Extract to read
⟨

You can also post time, expense and Accounts Receivable write-offs, trust transfers, time and expense transfers, trust transfers to pay A/R, interest, and firm checks.
WIP stands for Work In Progress. In Amicus Small Firm Accounting, WIP means unbilled fees or Client expenses.
Most posting programs allow you to edit saved entries before you post them. In the posting program, click View Unposted Transactions to see transactions you have saved but have not yet posted. Click the transaction that you want to modify and click Edit. Make your changes and click Save.
Expenses affect your client recoverable expense accounts (if you use the Cash accounting method) or WIP (if you use the Modified Cash or Accrual accounting method).
If the firm uses Cash or Modified Cash accounting method, then when you post an expense entry to a client file with an expense General Ledger account and then post a firm check to the expense account to pay for the expense, the net affect is a debit to your WIP Expenses and a credit to your general bank. The net affect on your client expenses is zero unless you pay out more or less than what was charged to the client. For example, if you post a $100 expense to the client but pay $150 with a firm check, there is a net expense to the firm of $50. The client recoverable expense accounts in your General Ledger reflect the recovered client expenses.
Use the Trust Transfer to A/R program to transfer client trust funds to credit the client's account receivable.
In Amicus Accounting 2008 or higher, the following methods are available for transferring trust to pay A/R:
There are a few ways of handling this:
In Amicus Accounting 2008 or higher, the Enter Receipts function allows you to enter the total payment once. Select the bills to pay and any overpayment will be displayed as an Unused Payment. You have following ways to handle the overpayment:
Apply as a general retainer which can be applied at a later date.
Issue a refund check.
Reverse the receipt. This will credit the General Ledger account for your bank and will reinstate the A/R on the client file. You cannot reverse a receipt that has been cleared in the Bank Reconciliation Program or posted to a client file that has been closed.
The New Expense entry, Firm Check and Invoice Entry programs calculate tax based on the tax settings on the individual expense codes and on the tax settings on the client files. The expense code tax settings are configured in the Lists, Expense Codes screen. Print your list of codes and review them before making changes. Don't make changes to expense codes after you have posted using them.
There are two types of taxable codes: those in which tax is included in the amount you enter, and those in which it is not. For example, if you enter $10 in the posting program, do you want tax to be calculated on top of the $10 (i.e. for a total of $10.70, if the tax rate is 7%) or is tax to be broken out so that the total remains at $10 including tax? Review your list of codes and ensure that the setting for Tax Included is set correctly, either to a Y or an N.

⟩

What is being asked
Continue the Amicus accounting help text above, starting right after its last sentence.

Source material
⟨

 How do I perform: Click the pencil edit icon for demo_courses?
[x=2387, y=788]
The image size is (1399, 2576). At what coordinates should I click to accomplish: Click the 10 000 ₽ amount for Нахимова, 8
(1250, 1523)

⟩

Reply
If you don't want tax to be calculated on an expense code at all, set the Tax 1, Tax 2, and Tax Included settings to N.
The tax setting on client files also determines whether tax will be calculated when posting to that file. Click Clients, Client Matter Details and locate a file that should not have tax calculated. Click the Matter Details tab and check the Tax 1 and Tax 2 settings in the lower left corner. If the file is nontaxable ensure these are set to N. The tax setting on the client file overrides the settings on the expense codes - you can post to a client file marked as nontaxable using a taxable expense code and tax will not be calculated.
Expense codes are also used by the Firm Checks posting program. Client expenses posted using the New Expense Entry posting program will be summarized by expense code (except for codes 0 and 999, see below) on client invoices. Client expenses posted using the Firm Checks posting program will be itemized on client invoices.
Here are the settings to use for the various types of expense codes.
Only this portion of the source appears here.